City employees failed to follow policies regarding public information requests that led to the release of Mayor-elect Hugh Hallman’s confidential tax records to his political opponent, an investigation has concluded.
As mayor, Hallman said he will work to protect the private information of Tempe residents and employees by installing more checks and balances.
“We need to have further discussions to ensure that the release of information is not subject to human judgment and error,” Hallman said.
The report, released Tuesday, made several recommendations to guard against future incidents, including offering more information about public records on the city’s Web site and more training for city employees.
Since more than one department was involved in handling the request for Hallman’s financial records by mayoral candidate and former Councilman Dennis Cahill, the report stated that the City Attorney’s Office should have been contacted.
Had the office been contacted, internal audit manager Ken Jones said the incident would have been avoided.
The report said the release violated city policy.
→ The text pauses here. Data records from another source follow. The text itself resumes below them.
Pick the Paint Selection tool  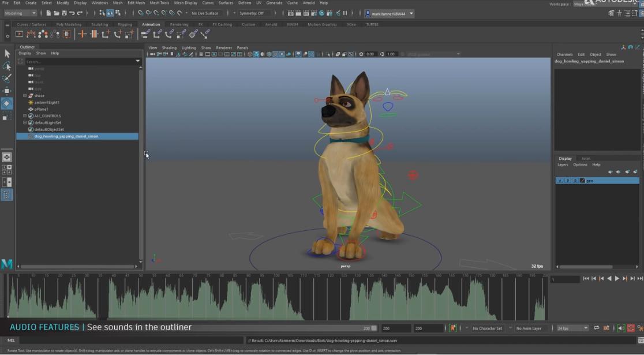pos(7,79)
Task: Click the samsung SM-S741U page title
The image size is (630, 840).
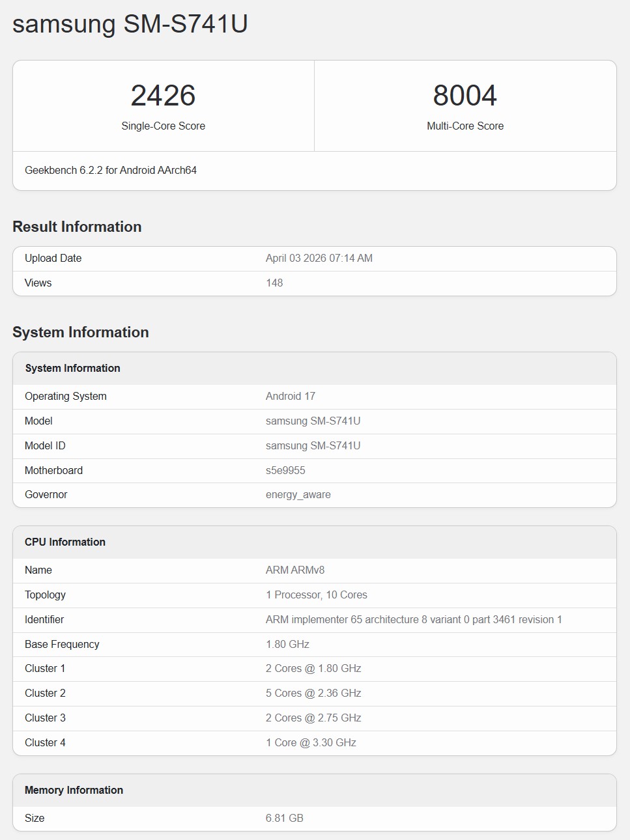Action: 130,24
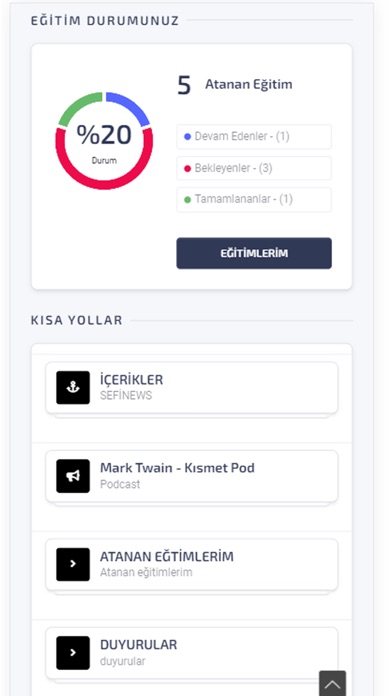Click the megaphone icon for Mark Twain podcast
This screenshot has width=392, height=696.
pos(73,476)
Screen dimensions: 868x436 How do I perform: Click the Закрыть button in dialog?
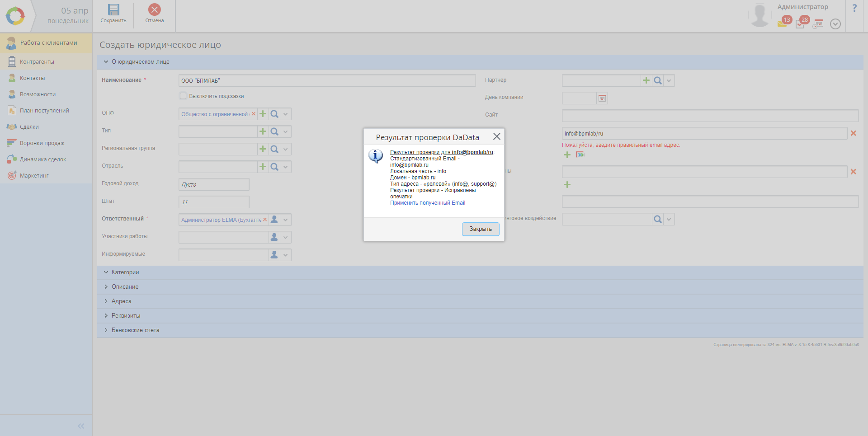[480, 229]
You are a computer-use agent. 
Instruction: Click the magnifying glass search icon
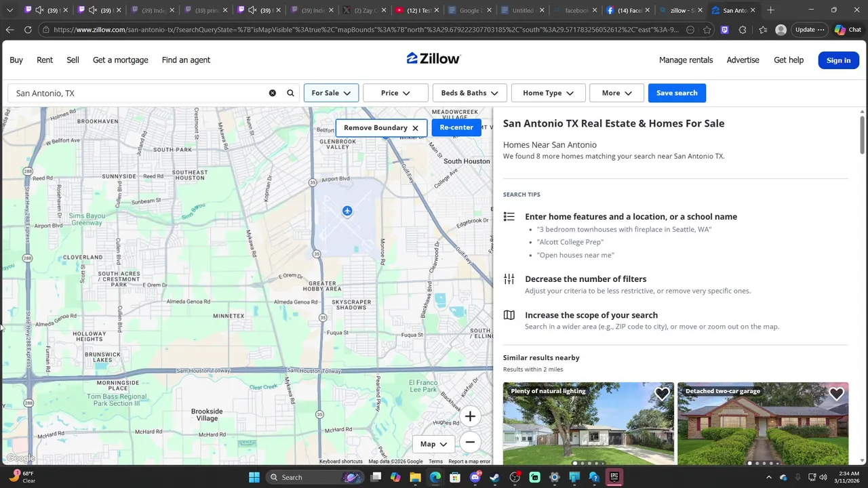tap(290, 93)
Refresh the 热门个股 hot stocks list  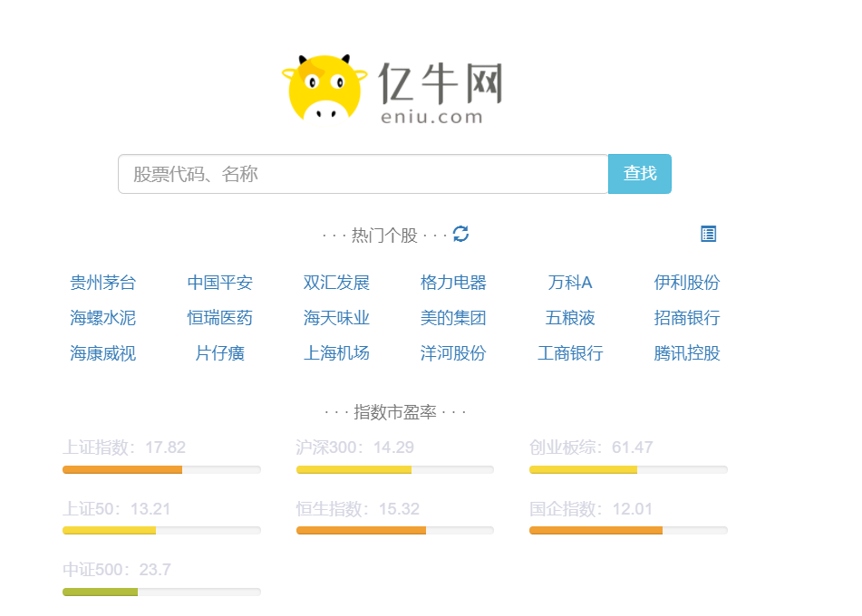tap(461, 234)
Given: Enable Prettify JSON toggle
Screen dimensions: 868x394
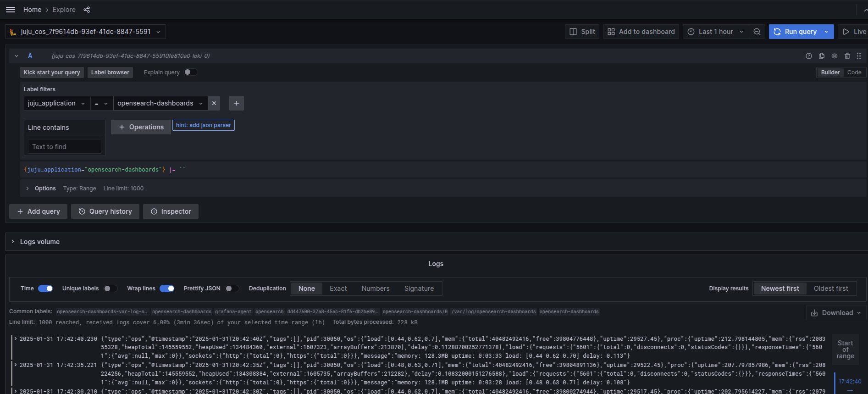Looking at the screenshot, I should pos(232,289).
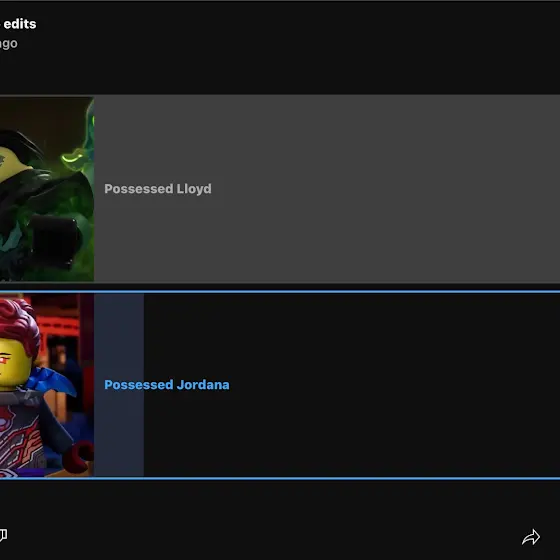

However, City Attorney Marlene Pontrelli said her office was looking into whether any federal laws were broken.
The city could call for an independent inquiry if any laws were violated, said City Manager Will Manley.
Manley called for the investigation last month after Councilman Leonard Copple admitted that he supplied Cahill’s campaign with the tax records.
Copple said he requested Hallman’s financial information — but not his W-2 forms — from Tempe’s public information office. Copple also received copies of Hallman’s pay stubs, which contained bank account numbers.
Most of the information contained in the W-2 for an elected official, such as salary, is public information and must be provided in other forms upon request.